(Saved entries)

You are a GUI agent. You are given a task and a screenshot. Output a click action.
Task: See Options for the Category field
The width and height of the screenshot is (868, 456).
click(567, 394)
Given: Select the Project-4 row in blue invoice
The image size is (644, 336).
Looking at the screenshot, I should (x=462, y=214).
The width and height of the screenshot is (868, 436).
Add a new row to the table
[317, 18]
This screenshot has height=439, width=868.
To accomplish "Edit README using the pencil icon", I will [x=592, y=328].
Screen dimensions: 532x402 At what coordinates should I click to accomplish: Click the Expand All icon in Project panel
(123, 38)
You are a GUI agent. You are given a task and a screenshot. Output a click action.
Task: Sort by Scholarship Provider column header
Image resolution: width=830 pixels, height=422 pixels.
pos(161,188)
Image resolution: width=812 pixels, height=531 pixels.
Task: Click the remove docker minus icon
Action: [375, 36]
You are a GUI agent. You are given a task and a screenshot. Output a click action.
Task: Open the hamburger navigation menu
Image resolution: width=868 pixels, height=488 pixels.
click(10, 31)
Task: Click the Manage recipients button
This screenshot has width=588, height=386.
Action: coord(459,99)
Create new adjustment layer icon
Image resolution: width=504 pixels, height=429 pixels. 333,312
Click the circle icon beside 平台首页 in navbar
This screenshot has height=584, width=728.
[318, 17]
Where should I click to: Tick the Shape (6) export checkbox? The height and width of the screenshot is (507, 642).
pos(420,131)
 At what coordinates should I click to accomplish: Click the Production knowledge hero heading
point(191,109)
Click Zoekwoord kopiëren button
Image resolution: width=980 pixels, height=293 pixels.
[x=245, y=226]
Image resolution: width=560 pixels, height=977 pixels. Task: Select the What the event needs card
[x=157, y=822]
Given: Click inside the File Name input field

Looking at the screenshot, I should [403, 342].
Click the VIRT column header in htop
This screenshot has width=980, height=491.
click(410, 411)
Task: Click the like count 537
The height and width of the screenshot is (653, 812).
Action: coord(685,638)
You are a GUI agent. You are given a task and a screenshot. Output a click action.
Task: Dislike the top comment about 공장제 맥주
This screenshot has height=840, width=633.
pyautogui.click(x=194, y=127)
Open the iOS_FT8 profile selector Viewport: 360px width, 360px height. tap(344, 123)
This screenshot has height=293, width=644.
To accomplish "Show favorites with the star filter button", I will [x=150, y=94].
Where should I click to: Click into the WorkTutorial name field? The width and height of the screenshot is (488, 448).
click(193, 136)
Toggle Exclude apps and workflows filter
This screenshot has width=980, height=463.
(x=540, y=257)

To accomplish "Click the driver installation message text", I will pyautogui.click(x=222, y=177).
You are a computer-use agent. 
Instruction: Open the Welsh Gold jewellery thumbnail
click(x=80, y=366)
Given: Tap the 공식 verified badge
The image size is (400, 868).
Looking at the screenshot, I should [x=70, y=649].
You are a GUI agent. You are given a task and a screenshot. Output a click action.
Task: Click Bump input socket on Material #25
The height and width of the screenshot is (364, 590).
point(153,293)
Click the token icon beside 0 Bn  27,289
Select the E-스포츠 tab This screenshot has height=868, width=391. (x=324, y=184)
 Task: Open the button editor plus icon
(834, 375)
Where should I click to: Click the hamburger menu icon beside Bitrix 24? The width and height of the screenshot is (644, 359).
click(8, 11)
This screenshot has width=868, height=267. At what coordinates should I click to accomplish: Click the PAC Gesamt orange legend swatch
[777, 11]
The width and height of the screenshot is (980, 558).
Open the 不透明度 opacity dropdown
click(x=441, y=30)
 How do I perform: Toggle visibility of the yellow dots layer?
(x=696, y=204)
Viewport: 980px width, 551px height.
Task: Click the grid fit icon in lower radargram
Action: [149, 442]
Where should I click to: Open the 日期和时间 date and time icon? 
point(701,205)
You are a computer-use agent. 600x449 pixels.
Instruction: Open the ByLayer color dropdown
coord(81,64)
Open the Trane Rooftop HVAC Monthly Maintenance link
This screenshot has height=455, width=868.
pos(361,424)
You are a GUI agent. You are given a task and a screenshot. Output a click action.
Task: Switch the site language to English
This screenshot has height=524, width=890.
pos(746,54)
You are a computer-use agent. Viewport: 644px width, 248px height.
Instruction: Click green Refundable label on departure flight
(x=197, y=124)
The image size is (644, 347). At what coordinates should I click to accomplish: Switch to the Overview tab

Aim of the task: Only lines with the word "Switch" are wanted; pull each of them from the records.

Solution:
Task: Switch the site language to English
The image size is (644, 347). At what coordinates should I click to accomplish: Switch to the Overview tab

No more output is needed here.